Collected data:
------------------------------------------------------------------------
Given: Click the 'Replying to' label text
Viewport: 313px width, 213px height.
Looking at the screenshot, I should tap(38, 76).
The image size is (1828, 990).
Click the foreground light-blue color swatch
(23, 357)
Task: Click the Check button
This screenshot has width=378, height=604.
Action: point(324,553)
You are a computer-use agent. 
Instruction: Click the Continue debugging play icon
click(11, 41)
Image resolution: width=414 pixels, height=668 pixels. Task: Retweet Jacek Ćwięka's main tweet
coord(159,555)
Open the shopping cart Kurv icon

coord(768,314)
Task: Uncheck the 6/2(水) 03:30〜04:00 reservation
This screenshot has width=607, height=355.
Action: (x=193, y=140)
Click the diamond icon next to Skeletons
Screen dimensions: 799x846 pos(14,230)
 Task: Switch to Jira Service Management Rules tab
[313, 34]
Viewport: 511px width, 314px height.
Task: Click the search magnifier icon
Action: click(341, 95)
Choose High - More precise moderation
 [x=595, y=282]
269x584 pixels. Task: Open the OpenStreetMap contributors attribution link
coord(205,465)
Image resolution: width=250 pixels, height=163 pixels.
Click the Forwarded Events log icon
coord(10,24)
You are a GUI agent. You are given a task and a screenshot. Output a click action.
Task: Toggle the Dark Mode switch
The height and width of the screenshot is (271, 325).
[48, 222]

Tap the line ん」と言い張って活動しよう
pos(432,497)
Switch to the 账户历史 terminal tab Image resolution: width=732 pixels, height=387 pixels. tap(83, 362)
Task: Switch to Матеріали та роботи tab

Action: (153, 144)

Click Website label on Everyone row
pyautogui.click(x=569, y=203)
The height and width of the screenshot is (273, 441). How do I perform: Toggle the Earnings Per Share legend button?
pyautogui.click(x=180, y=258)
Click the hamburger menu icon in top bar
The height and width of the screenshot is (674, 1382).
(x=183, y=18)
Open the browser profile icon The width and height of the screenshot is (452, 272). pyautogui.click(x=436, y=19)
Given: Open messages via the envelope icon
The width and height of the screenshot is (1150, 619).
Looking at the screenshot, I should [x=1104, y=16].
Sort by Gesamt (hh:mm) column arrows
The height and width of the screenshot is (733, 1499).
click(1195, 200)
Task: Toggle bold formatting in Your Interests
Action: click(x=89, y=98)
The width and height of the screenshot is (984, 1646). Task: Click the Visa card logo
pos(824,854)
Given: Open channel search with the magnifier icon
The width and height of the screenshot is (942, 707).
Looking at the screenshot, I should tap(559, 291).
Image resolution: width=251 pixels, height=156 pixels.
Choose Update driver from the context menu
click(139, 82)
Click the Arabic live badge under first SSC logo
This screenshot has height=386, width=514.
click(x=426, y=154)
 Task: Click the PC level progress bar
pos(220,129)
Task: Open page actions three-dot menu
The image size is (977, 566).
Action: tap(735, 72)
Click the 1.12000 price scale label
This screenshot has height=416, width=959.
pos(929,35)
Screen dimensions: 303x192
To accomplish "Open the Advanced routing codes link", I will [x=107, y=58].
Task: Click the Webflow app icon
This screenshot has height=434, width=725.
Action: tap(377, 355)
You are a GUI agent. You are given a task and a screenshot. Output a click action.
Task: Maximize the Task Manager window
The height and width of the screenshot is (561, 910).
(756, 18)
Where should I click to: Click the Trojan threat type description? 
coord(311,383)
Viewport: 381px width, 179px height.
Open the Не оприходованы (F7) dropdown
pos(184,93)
------------------------------------------------------------------------
Above are the records; retype every one exactly.

Given: Click the 'Replying to' label text
Viewport: 313px width, 213px height.
Looking at the screenshot, I should tap(38, 76).
The image size is (1828, 990).
Click the foreground light-blue color swatch
(23, 357)
Task: Click the Check button
This screenshot has width=378, height=604.
Action: point(324,553)
You are a computer-use agent. 
Instruction: Click the Continue debugging play icon
click(11, 41)
Image resolution: width=414 pixels, height=668 pixels. Task: Retweet Jacek Ćwięka's main tweet
coord(159,555)
Open the shopping cart Kurv icon

coord(768,314)
Task: Uncheck the 6/2(水) 03:30〜04:00 reservation
This screenshot has width=607, height=355.
Action: (x=193, y=140)
Click the diamond icon next to Skeletons
Screen dimensions: 799x846 pos(14,230)
 Task: Switch to Jira Service Management Rules tab
[313, 34]
Viewport: 511px width, 314px height.
Task: Click the search magnifier icon
Action: click(341, 95)
Choose High - More precise moderation
 [x=595, y=282]
269x584 pixels. Task: Open the OpenStreetMap contributors attribution link
coord(205,465)
Image resolution: width=250 pixels, height=163 pixels.
Click the Forwarded Events log icon
coord(10,24)
You are a GUI agent. You are given a task and a screenshot. Output a click action.
Task: Toggle the Dark Mode switch
The height and width of the screenshot is (271, 325).
[48, 222]

Tap the line ん」と言い張って活動しよう
pos(432,497)
Switch to the 账户历史 terminal tab Image resolution: width=732 pixels, height=387 pixels. tap(83, 362)
Task: Switch to Матеріали та роботи tab

Action: (153, 144)

Click Website label on Everyone row
pyautogui.click(x=569, y=203)
The height and width of the screenshot is (273, 441). How do I perform: Toggle the Earnings Per Share legend button?
pyautogui.click(x=180, y=258)
Click the hamburger menu icon in top bar
The height and width of the screenshot is (674, 1382).
(x=183, y=18)
Open the browser profile icon The width and height of the screenshot is (452, 272). pyautogui.click(x=436, y=19)
Given: Open messages via the envelope icon
The width and height of the screenshot is (1150, 619).
Looking at the screenshot, I should [x=1104, y=16].
Sort by Gesamt (hh:mm) column arrows
The height and width of the screenshot is (733, 1499).
click(1195, 200)
Task: Toggle bold formatting in Your Interests
Action: click(x=89, y=98)
The width and height of the screenshot is (984, 1646). Task: Click the Visa card logo
pos(824,854)
Given: Open channel search with the magnifier icon
The width and height of the screenshot is (942, 707).
Looking at the screenshot, I should tap(559, 291).
Image resolution: width=251 pixels, height=156 pixels.
Choose Update driver from the context menu
click(139, 82)
Click the Arabic live badge under first SSC logo
This screenshot has height=386, width=514.
click(x=426, y=154)
 Task: Click the PC level progress bar
pos(220,129)
Task: Open page actions three-dot menu
The image size is (977, 566).
Action: tap(735, 72)
Click the 1.12000 price scale label
This screenshot has height=416, width=959.
pos(929,35)
Screen dimensions: 303x192
To accomplish "Open the Advanced routing codes link", I will [x=107, y=58].
Task: Click the Webflow app icon
This screenshot has height=434, width=725.
Action: tap(377, 355)
You are a GUI agent. You are given a task and a screenshot. Output a click action.
Task: Maximize the Task Manager window
The height and width of the screenshot is (561, 910).
(756, 18)
Where should I click to: Click the Trojan threat type description? 
coord(311,383)
Viewport: 381px width, 179px height.
Open the Не оприходованы (F7) dropdown
pos(184,93)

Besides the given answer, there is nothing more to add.